Bosch pulled into the parking lot in front of the Poquito Mas at the bottom of the hill from his house. He left the Mercedes running and got out and went to the row of newspaper boxes. He saw the face of Rebecca Verloren staring out at him through the smeared plastic window of the box. He felt a little catch in his rhythm. It didn't matter what the story said, they were now in play.
He dropped the coins into the box and took a paper out. He repeated the process, taking a second paper. One for the files and one for Mackey. He didn't bother reading the story until he had driven up the hill to his house. He put a pot of coffee on and read the story while standing in the kitchen. The window photo was a shot of Muriel Verloren sitting on her daughter's bed. The room was neat and the bed perfectly made, right down to the ruffle skirting the floor. There was an inset photograph of Rebecca in the top corner. It turned out that the Daily News archives had held the same shot as the yearbook. A headline above the photo said A MOTHER'S LONG VIGIL.

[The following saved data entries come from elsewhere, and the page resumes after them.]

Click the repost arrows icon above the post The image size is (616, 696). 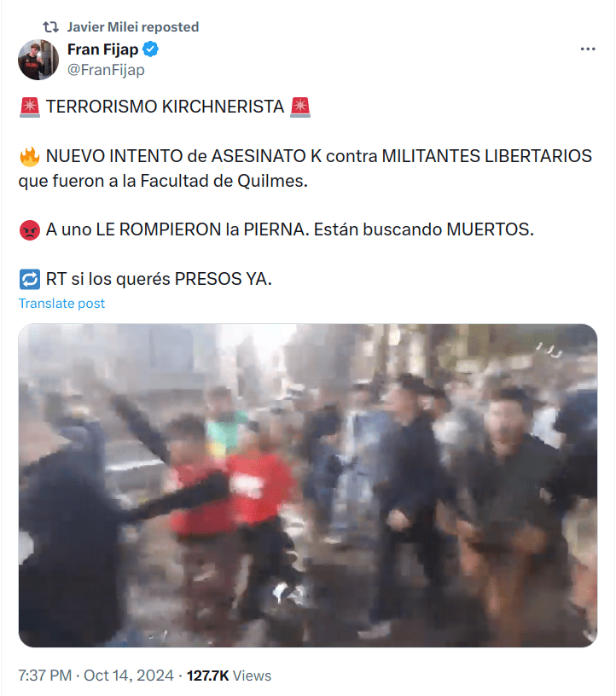(x=50, y=27)
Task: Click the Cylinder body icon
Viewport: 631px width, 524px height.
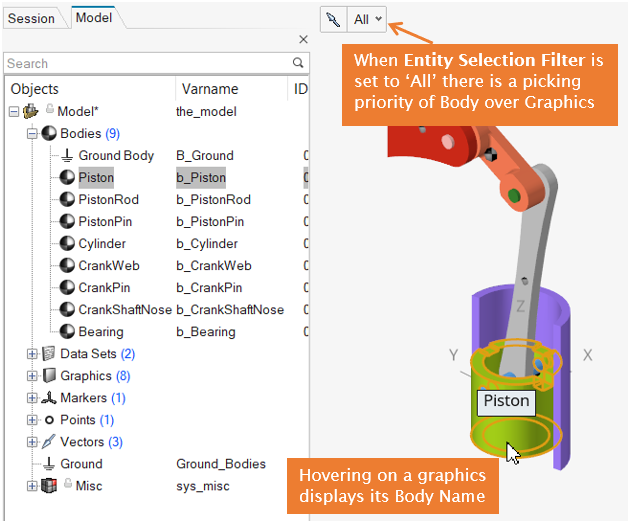Action: click(67, 244)
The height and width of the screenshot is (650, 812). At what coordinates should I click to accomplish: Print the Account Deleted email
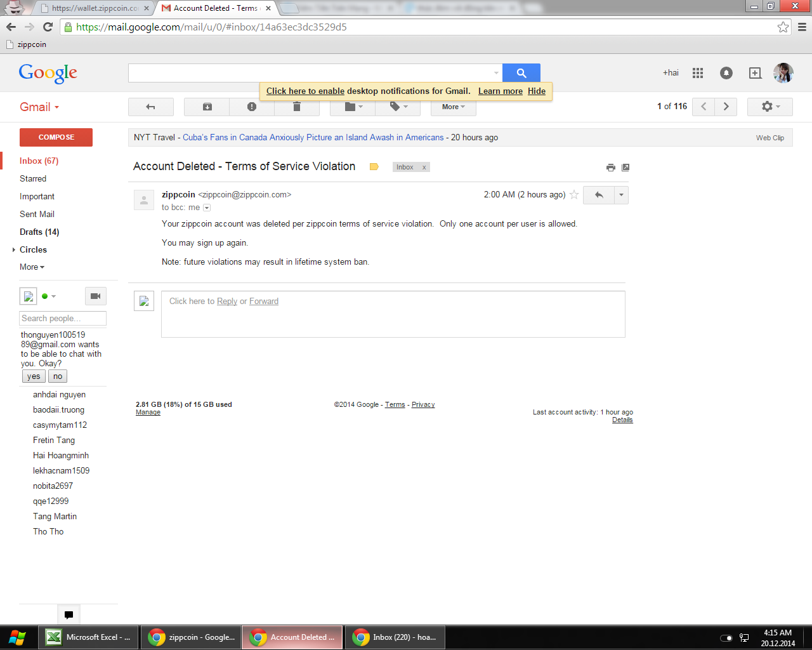pos(610,167)
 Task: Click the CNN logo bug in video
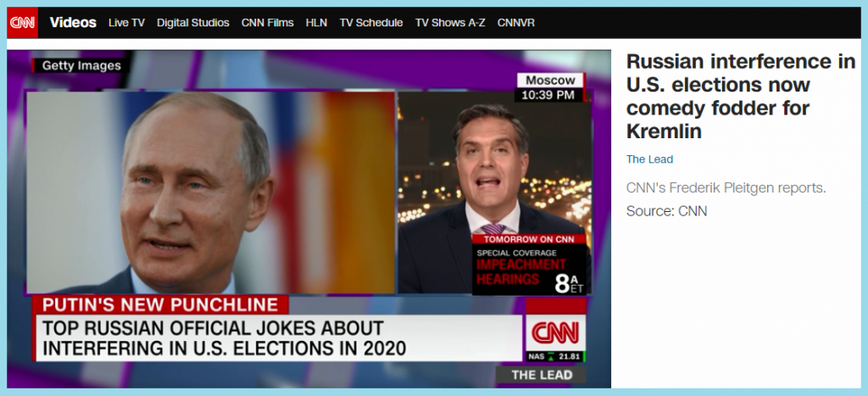555,333
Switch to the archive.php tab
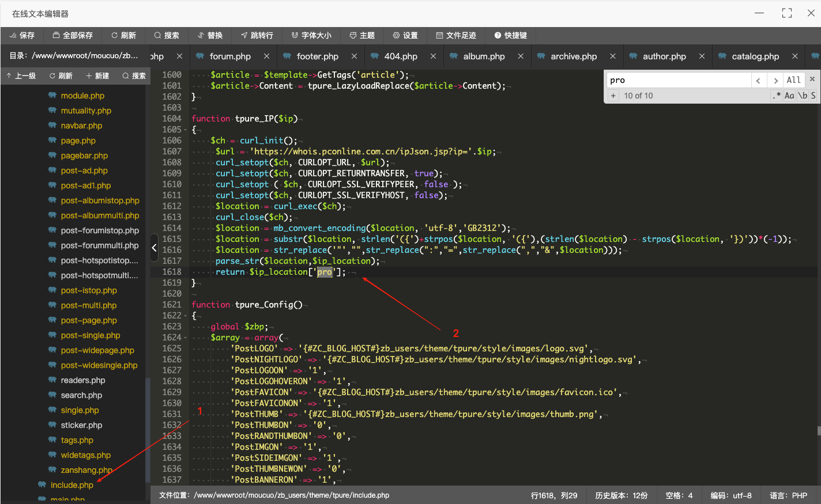Viewport: 821px width, 504px height. [x=573, y=56]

The bedroom photograph was credited to Emerson Ward, the photographer apparently using her given name. Below it was a caption that read: "Muriel Verloren sits in her daughter's bedroom. The room, like Mrs. Verloren's grief, has been untouched by time."
Beneath the photo and above the body of the story was what a reporter had once told Bosch was a deck headline-a fuller description of the story. It read: "HAUNTED: Muriel Verloren has waited 17 years to learn who took her daughter's life. In a renewed effort the LAPD may be close to finding out."
Bosch thought the deck was perfect. If and when Mackey saw it, he would feel the cold finger of fear poke him in the chest. Bosch anxiously read the story.
By McKenzie Ward, Staff Writer Seventeen years ago this summer, a young and beautiful high-school girl named Rebecca Verloren was stolen away from her Chatsworth home and brutally murdered on Oat Mountain. The case was never solved, leaving in its wake a splintered family, haunted police officers and a community with no sense of closure from the crime.
But in a measure of hope for the victim's mother, the Los Angeles Police Department has launched a new investigation of the case that may see results and closure for Muriel Verloren. This time out the detectives have something they didn't in 1988: the killer's DNA.
The LAPD's Open-Unsolved Unit began the intense refocus on the Verloren case after one of the original detectives-now a Valley area commander-urged that it be reopened two years ago when the squad was formed to investigate cold cases.
"As soon as I heard we were going to start looking at cold cases I was on the phone to them," Cmdr. Arturo Garcia said yesterday from his office in the Valley Bureau command center. "This was the case that always stuck with me. That beautiful young girl taken from her home like that. No murder in our society is acceptable, but this one hurt more than most. It haunted me all these years."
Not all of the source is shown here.